Şırnak ve Hakkari’deki sınır köylerinin 1994’te boşaltılmasından sonra göçe zorlanan yaklaşık 12 bin Türkiyeli Kürt bugün Mahmur Kampı’nda yaşıyor. Çölü andıran, akrep kaynayan Mahmur artık yeşiller içinde; belediyesi, kadınların işlettiği pastanesi ve akademisi olan koca bir yerleşim merkezi. Ancak kamp ne kadar gelişse de bazı sorular değişmiyor. Söz Mustafa Emmi, Beriwan Ana ve Kara kardeşlerin…
ERBİL, Irak Kürdistanı
Rojava’dan döndükten sonra bütün bir günümü Erbil’e bir buçuk saat uzaklıktaki Mahmur Kampı’nda geçirdim.
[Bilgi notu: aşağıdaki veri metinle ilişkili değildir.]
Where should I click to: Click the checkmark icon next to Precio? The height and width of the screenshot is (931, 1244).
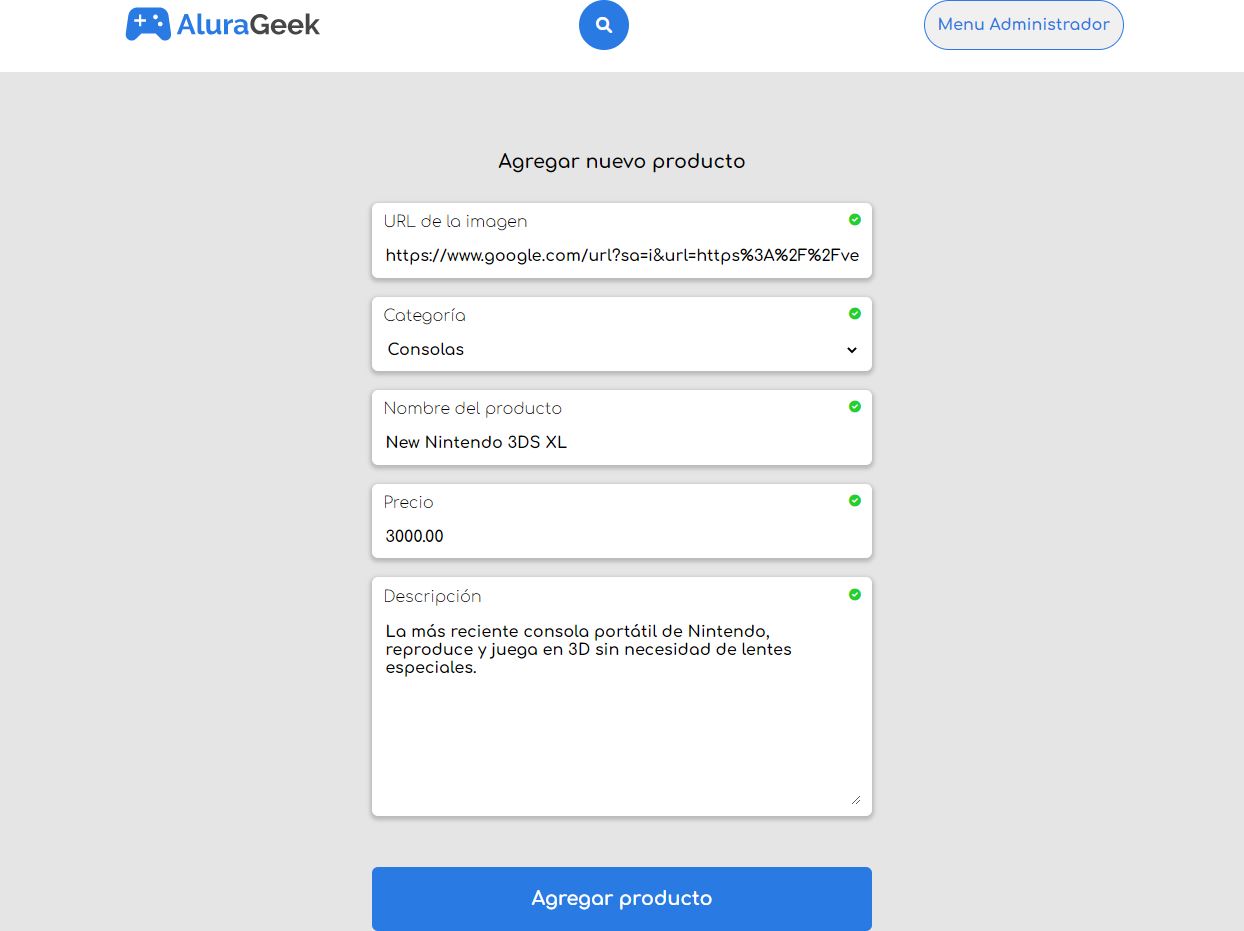(855, 501)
Mahmur artık çöl ortasında akrepleriyle ünlenmiş, perişanlığın yaşandığı bir kamp değil.
Belediyesiyle, okullarıyla, bu yıl açılan yüksek okul niteliğindeki ‘akademi’siyle, çocuk bahçeleriyle 12 bin Türkiyeli Kürdün yaşadığı, yeşillikler içinde koca bir yerleşim merkezi.
“Mahmur’da, Önder Apo’nun felsefesine uygun olarak demokratik özerkliği hayata geçirmeye çalışıyoruz” diyor Belediye Eşbaşkanı Mehmet Kara...
Selahattin Üniversitesi’nde mimarlık okuyan bir genç, (kardeşi de tıp öğrenimi görüyormuş) Mahmur’da inşa edilmekte olan yeni evleri gösterip:
“Ha bu sene döneceğiz, ha gelecek sene döneceğiz diye diye hep hayal kırıklığı... Yoksa bu çözüm süreci hikaye mi?..”
Ve soruyor:
“Ne savaş, ne barış durumu daha ne kadar sürecek?..”
Mahmur Belediyesi’nin bahçesinde hem demli çaylarımızı içip, hem sohbeti koyulaştırıyoruz.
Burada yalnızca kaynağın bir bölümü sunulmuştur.